Je précise pour commencer le sens de la thèse (d'"Athanasios") que vous essayez de réfuter "d'un côté on assène qu'il faut suivre (aveuglément sous-entendu) le Pape "comme le Christ"": il faut écouter le magistère du pape comme la parole du Christ.
Je reviens à présent sur votre vision, très personnelle, de la pensée du cardinal Ratzinger :
Et bien admettons alors, avec Joseph Ratzinger, "avec le même réalisme", "les péchés des papes, leur disproportion par rapport à la grandeur de leur ministère" ... des papes donc ceux de notre époque aussi : Paul VI, Jean-Paul II et l'actuel Successeur de Pierre.
Si vous préférez cette formulation extrêmement dure à la mienne, beaucoup plus douce, libre à vous : affaire de style.
J'aimerais bien que vous exposiez précisément votre thèse, que vous en donniez "la formulation" (juste parce que j'ai la flemme d'aller la rechercher dans vos messages, et que j'aurai la certitude de l'avoir sous les yeux).

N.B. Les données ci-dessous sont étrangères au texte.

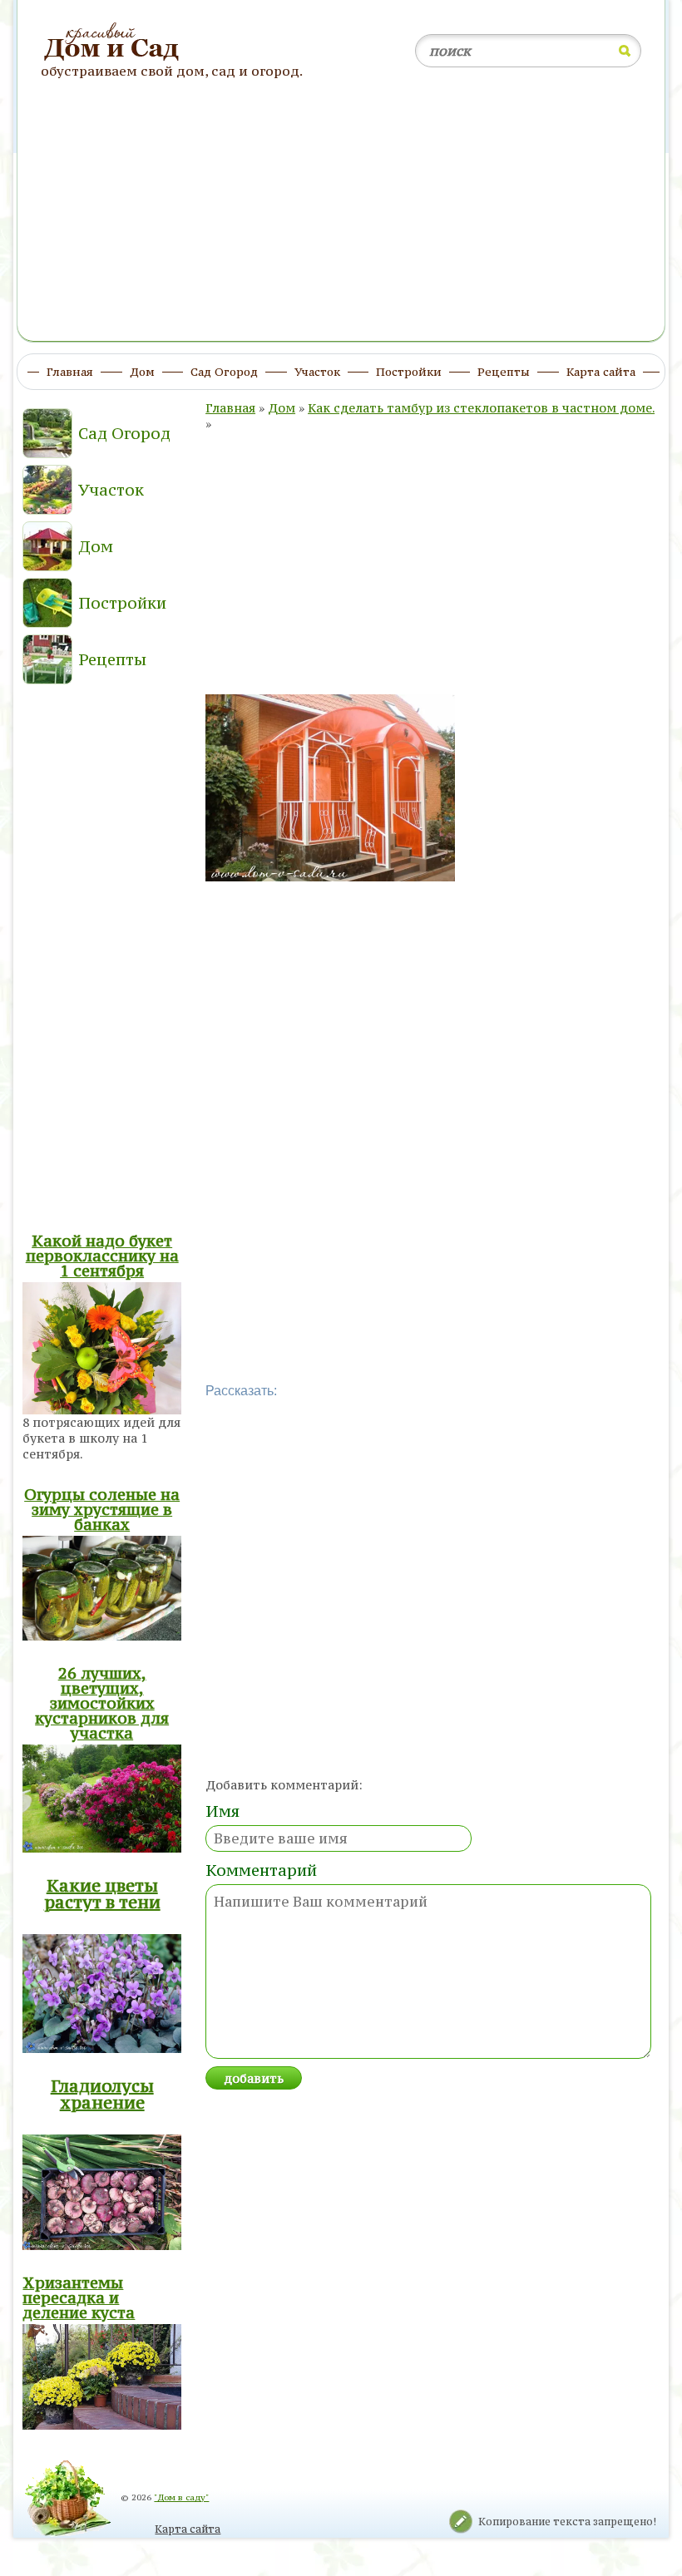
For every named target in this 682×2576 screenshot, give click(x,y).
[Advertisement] (341, 218)
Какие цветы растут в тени (102, 1893)
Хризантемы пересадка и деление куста (78, 2297)
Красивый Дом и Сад (113, 42)
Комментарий (261, 1870)
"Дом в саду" (181, 2497)
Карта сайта (187, 2529)
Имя (222, 1811)
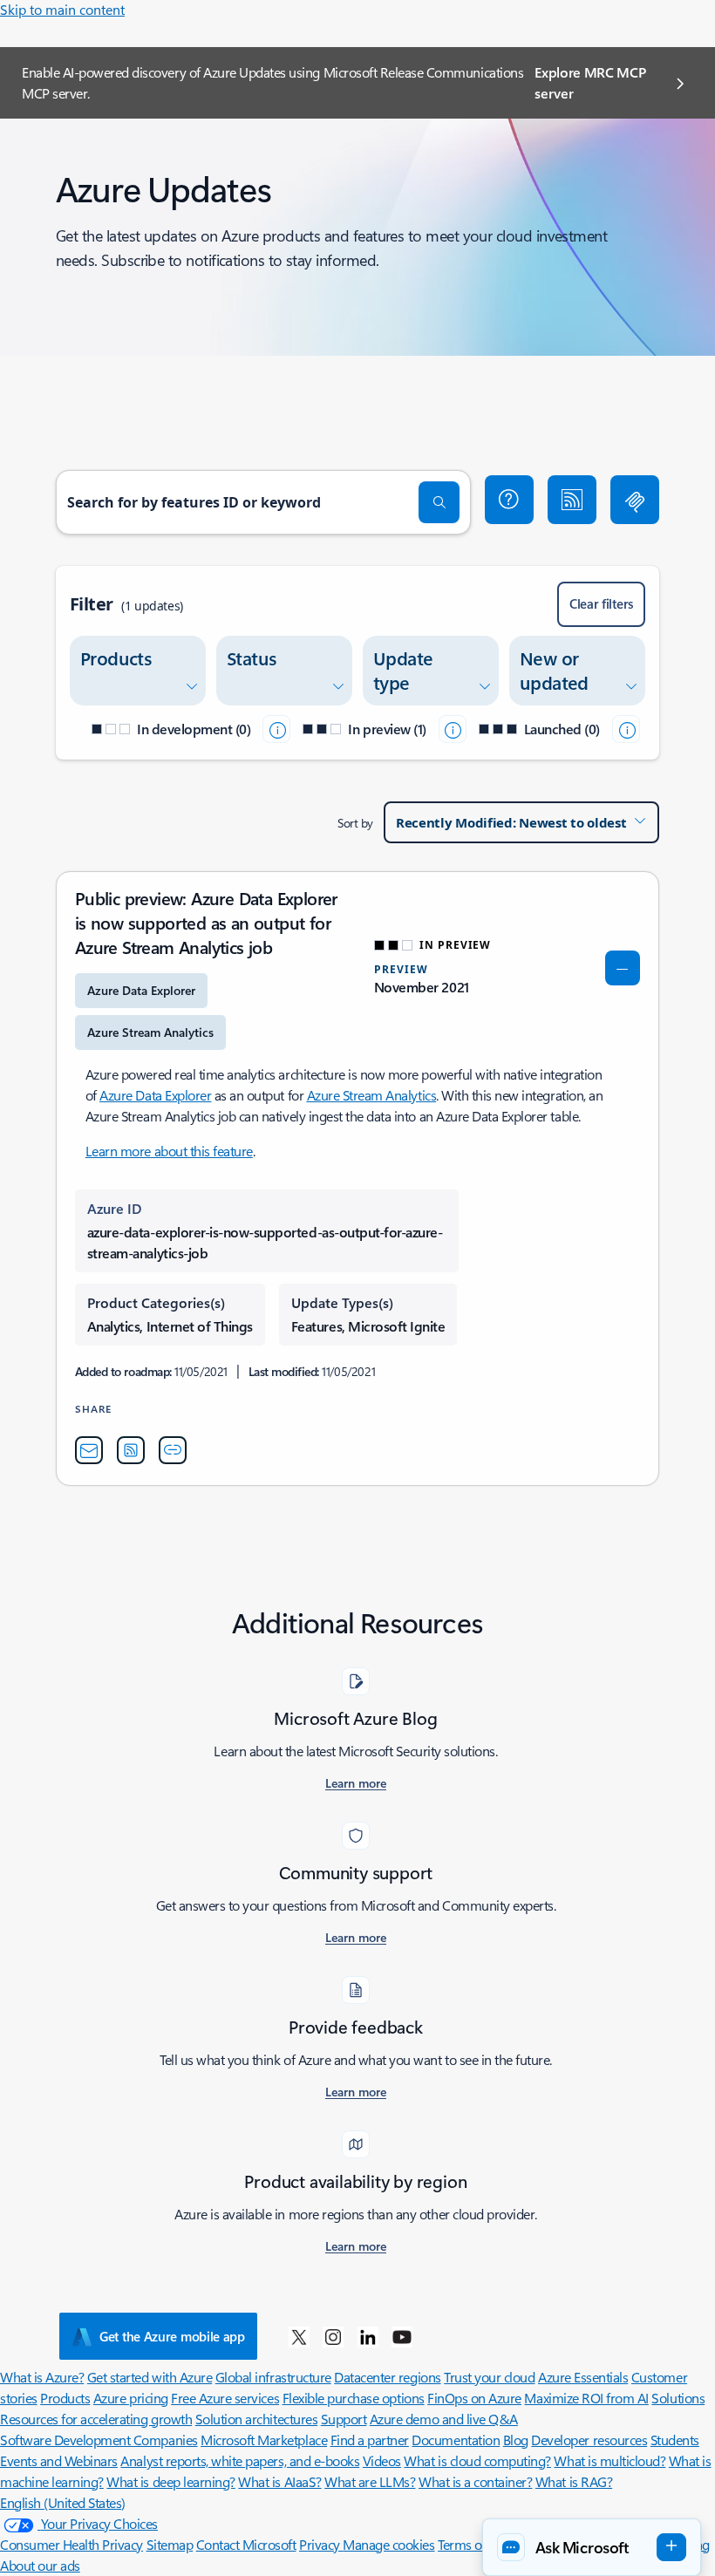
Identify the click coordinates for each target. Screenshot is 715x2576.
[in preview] (452, 729)
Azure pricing (130, 2398)
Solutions (678, 2398)
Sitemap (170, 2544)
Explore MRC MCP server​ (590, 82)
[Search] (439, 502)
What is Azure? (42, 2377)
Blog (515, 2439)
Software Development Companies (99, 2439)
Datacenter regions (387, 2377)
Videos (382, 2460)
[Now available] (626, 729)
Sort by (355, 822)
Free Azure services (225, 2398)
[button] (509, 499)
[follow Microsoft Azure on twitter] (299, 2336)
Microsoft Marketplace (264, 2439)
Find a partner (369, 2439)
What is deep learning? (170, 2481)
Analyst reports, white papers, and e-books (239, 2460)
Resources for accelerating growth (96, 2418)
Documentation (456, 2439)
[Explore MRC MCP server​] (634, 499)
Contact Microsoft (246, 2544)
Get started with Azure (149, 2377)
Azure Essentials (583, 2377)
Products (65, 2398)
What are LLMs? (369, 2481)
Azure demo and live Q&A (444, 2418)
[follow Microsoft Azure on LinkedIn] (368, 2336)
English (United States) (63, 2502)
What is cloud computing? (477, 2460)
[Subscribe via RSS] (572, 499)
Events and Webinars (59, 2460)
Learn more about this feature (169, 1150)
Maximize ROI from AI (586, 2398)
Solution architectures (256, 2418)
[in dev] (276, 729)
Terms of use (473, 2544)
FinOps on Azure (474, 2398)
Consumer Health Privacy (71, 2544)
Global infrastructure (273, 2377)
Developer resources (589, 2439)
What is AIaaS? (279, 2481)
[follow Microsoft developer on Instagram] (333, 2336)
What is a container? (475, 2481)
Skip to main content (62, 9)
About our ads (40, 2565)
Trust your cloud (489, 2377)
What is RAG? (573, 2481)
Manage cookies (388, 2544)
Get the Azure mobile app (172, 2336)
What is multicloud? (609, 2460)
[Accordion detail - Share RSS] (131, 1450)
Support (344, 2418)
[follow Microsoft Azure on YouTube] (402, 2336)
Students (674, 2439)
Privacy (321, 2544)
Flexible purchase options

En toute généralité, on doit dire que le sens de la phrase du cardinal citée est :
1.réaliste (non pas "dure", c'est un constat factuel, il ne s'agit pas de condamnation : le cardinal sait bien qu'il n'est pas là pour juger les péchés du pape)
2.tronqué par vos soins, parce qu'il est clair, si vous reprenez la seconde partie de la phrase citée, que ce "péché" ne saurait corrompre le magistère de l'Eglise, que si le pape n'est pas soustrait au péché, son ministère, lui, l'est.
La phrase est, je pense, acceptable comme idéal-type de la papauté qui tente de repousser la "soumission aux puissants de ce monde" et la récuse dans son principe, là oui.
Alors là, pas du tout.
- Présenter cette phrase comme un "idéal-type", quand le cardinal dit au début de l'extrait cité parler de "l'essence intime" de la structure de la primauté, est un premier contresens.
- Ecrire que la papauté "tente de repousser" la soumission aux puissants est incorrect, puisqu'au contraire, le cardinal écrit que "Pierre a toujours été le roc" contre les idéologies et les pressions des puissants. Il ne fait pas que tenter de repousser, il y arrive.
- Prétendre que cette phrase signifie - en gros - que Pierre est un mur d'enceinte contre le Monde est incorrect : elle dit avant tout que Pierre est un roc pour la Parole de Dieu (je paraphrase le cardinal). Vous perdez de vue la perspective de la réflexion du cardinal - qui est d'abord théologique (et christologique).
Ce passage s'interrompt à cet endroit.